**Requirement:** Copy out all of the data that follows, exactly as it appears.
[Opening Exercise material section]
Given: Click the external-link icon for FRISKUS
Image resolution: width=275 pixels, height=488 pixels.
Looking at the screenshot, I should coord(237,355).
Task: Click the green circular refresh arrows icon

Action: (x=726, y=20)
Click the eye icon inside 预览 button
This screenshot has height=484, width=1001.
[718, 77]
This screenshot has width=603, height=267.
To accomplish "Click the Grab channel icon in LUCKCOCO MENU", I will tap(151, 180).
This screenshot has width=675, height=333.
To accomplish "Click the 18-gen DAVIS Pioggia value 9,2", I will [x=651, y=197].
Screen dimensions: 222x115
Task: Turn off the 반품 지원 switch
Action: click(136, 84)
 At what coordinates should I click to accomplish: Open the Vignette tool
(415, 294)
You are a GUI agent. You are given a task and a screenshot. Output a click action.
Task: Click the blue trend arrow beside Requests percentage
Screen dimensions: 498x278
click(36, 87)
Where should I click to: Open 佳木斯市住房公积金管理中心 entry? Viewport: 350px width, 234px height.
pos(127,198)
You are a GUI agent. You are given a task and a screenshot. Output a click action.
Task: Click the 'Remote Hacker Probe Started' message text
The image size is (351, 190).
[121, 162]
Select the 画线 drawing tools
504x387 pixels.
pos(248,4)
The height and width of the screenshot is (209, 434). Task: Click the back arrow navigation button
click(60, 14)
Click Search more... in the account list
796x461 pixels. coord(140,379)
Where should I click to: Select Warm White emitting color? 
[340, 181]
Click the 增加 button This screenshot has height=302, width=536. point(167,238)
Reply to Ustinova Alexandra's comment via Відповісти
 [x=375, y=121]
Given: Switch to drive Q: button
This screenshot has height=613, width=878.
[Closing Exercise material section]
**Task result:**
Given: Click the external-link icon for FRISKUS
Image resolution: width=275 pixels, height=488 pixels.
Looking at the screenshot, I should coord(237,355).
Task: Click the green circular refresh arrows icon

Action: (x=726, y=20)
Click the eye icon inside 预览 button
This screenshot has height=484, width=1001.
[718, 77]
This screenshot has width=603, height=267.
To accomplish "Click the Grab channel icon in LUCKCOCO MENU", I will tap(151, 180).
This screenshot has width=675, height=333.
To accomplish "Click the 18-gen DAVIS Pioggia value 9,2", I will [x=651, y=197].
Screen dimensions: 222x115
Task: Turn off the 반품 지원 switch
Action: click(136, 84)
 At what coordinates should I click to accomplish: Open the Vignette tool
(415, 294)
You are a GUI agent. You are given a task and a screenshot. Output a click action.
Task: Click the blue trend arrow beside Requests percentage
Screen dimensions: 498x278
click(36, 87)
Where should I click to: Open 佳木斯市住房公积金管理中心 entry? Viewport: 350px width, 234px height.
pos(127,198)
You are a GUI agent. You are given a task and a screenshot. Output a click action.
Task: Click the 'Remote Hacker Probe Started' message text
The image size is (351, 190).
[121, 162]
Select the 画线 drawing tools
504x387 pixels.
pos(248,4)
The height and width of the screenshot is (209, 434). Task: Click the back arrow navigation button
click(60, 14)
Click Search more... in the account list
796x461 pixels. coord(140,379)
Where should I click to: Select Warm White emitting color? 
[340, 181]
Click the 增加 button This screenshot has height=302, width=536. point(167,238)
Reply to Ustinova Alexandra's comment via Відповісти
 [x=375, y=121]
Given: Switch to drive Q: button
This screenshot has height=613, width=878.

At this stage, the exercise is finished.